Dessa forma, é possível perceber que a “uberização” gera consequências positivas para a sociedade, pois o mercado regula melhor as relações trabalhistas do que o próprio Estado. Isso se evidencia quando é analisado o contexto atual, em que a Uber e outras empresas semelhantes, estão criando uma nova modalidade de transporte que é mais barata que a dos concorrentes, no caso, os táxis, beneficiando assim a população, que paga menos por um serviço de qualidade.

Ademais, pesquisas indicam que o número de brasileiros que trabalham no Uber, foi de 50 mil para 500 mil em um ano, desde outubro de 2016. Dessa forma, percebe-se que o aplicativo, assim como outros que se assemelham ao mesmo, contribuiu e ainda contribui para a queda da taxa de desemprego em todo o Brasil, o que gera um aumento dos índices econômicos e consequentemente sociais no País. Tal situação ganha proporções ainda maiores no contexto da pandemia atual, visto que, profissões como a de motoristas e entregadores de comida estão em alta nos últimos tempos.

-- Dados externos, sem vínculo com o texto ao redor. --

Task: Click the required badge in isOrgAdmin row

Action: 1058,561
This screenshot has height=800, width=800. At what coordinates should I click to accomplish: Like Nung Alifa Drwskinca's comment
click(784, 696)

Portanto, a “uberização” do trabalho na era tecnológica, gera liberdade e resultados positivos na sociedade, por isso é preciso pensar em maneiras de preservar esse modelo de negócios para que ele continue existindo. Uma alternativa é a criação de matérias escolares em instituições de ensino básico e superior, que se tratem de adentrar no meio tecnológico e criar aplicativos e, posteriormente, empresas que se especifiquem em determinadas áreas de trabalho, dessa forma, novas mentes criativas surgirão e revolucionarão o contexto econômico brasileiro no futuro. Tal criação pode ser executada pelo Governo Federal, por intermédio do Ministério da Educação.